◆ **Recorded data**:
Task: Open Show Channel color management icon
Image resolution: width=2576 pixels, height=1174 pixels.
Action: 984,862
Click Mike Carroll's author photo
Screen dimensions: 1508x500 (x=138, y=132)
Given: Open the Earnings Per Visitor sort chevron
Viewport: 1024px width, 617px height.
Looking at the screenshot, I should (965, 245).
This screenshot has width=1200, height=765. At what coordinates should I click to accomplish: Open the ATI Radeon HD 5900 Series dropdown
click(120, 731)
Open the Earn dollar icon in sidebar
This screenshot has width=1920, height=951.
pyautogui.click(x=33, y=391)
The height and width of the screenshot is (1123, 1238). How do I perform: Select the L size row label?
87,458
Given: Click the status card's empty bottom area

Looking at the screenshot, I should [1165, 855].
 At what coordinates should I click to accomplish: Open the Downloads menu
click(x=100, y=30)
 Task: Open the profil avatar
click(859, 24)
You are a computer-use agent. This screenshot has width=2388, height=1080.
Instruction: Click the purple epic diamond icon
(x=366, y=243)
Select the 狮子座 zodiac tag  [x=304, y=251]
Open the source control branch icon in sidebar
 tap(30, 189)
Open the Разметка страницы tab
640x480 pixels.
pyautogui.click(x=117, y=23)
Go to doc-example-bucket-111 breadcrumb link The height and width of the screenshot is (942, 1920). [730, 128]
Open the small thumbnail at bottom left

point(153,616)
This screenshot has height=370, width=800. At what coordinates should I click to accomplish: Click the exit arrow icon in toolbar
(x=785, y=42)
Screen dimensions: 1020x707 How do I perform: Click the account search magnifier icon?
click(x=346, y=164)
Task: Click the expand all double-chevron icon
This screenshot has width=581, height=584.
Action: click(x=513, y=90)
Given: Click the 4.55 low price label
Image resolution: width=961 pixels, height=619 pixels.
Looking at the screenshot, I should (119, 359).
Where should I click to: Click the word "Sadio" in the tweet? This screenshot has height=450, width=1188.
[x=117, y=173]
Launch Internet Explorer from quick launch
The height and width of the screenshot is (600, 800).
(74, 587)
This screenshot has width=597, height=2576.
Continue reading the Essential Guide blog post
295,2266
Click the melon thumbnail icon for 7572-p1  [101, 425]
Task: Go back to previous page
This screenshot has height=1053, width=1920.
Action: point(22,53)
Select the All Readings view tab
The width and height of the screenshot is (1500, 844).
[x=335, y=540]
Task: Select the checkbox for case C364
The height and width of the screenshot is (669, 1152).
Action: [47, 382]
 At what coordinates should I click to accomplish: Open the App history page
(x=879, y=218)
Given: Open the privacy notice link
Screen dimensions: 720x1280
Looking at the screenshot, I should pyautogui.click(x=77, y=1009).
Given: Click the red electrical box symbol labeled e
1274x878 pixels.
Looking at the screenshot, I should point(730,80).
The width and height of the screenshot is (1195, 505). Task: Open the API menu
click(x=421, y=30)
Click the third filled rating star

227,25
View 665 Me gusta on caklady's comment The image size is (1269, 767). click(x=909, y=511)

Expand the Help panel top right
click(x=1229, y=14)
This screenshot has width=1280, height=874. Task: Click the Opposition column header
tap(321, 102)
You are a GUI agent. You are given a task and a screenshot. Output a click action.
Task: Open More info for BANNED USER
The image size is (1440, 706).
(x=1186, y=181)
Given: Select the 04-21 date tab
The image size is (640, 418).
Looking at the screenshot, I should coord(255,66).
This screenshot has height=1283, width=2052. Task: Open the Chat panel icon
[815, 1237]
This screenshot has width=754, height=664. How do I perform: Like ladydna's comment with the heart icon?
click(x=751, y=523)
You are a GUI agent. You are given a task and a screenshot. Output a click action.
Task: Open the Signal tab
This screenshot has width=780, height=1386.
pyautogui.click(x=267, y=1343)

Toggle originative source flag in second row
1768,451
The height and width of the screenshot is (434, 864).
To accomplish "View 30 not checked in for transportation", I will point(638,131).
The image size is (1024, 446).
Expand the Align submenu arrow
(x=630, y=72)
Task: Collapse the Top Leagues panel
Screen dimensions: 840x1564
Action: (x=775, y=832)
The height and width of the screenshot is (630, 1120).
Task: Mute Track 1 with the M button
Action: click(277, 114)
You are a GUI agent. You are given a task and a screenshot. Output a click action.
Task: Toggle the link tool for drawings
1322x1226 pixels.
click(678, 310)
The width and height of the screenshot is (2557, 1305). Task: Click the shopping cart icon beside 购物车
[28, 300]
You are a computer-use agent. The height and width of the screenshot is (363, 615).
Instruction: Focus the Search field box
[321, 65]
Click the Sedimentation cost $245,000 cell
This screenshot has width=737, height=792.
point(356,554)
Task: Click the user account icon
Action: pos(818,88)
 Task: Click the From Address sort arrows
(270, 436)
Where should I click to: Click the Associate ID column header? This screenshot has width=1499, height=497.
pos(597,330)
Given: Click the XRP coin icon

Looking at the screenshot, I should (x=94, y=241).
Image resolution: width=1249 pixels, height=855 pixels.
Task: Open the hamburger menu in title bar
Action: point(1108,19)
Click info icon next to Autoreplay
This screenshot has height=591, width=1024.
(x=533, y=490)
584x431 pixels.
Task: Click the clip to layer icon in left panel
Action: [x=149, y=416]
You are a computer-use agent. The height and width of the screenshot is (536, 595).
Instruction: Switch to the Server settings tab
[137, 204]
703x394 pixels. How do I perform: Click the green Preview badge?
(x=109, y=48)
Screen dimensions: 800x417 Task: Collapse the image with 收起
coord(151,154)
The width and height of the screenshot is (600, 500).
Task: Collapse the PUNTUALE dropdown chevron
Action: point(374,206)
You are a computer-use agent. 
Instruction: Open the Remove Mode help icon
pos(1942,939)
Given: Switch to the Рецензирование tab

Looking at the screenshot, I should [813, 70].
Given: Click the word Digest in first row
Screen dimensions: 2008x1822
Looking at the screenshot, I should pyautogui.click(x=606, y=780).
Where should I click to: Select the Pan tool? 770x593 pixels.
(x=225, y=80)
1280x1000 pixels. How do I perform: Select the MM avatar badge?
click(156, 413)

◆ **Directions**:
How many lines of the records contain the string "thumbnail"? Reply with the number alone.

◆ **Worked answer**:
2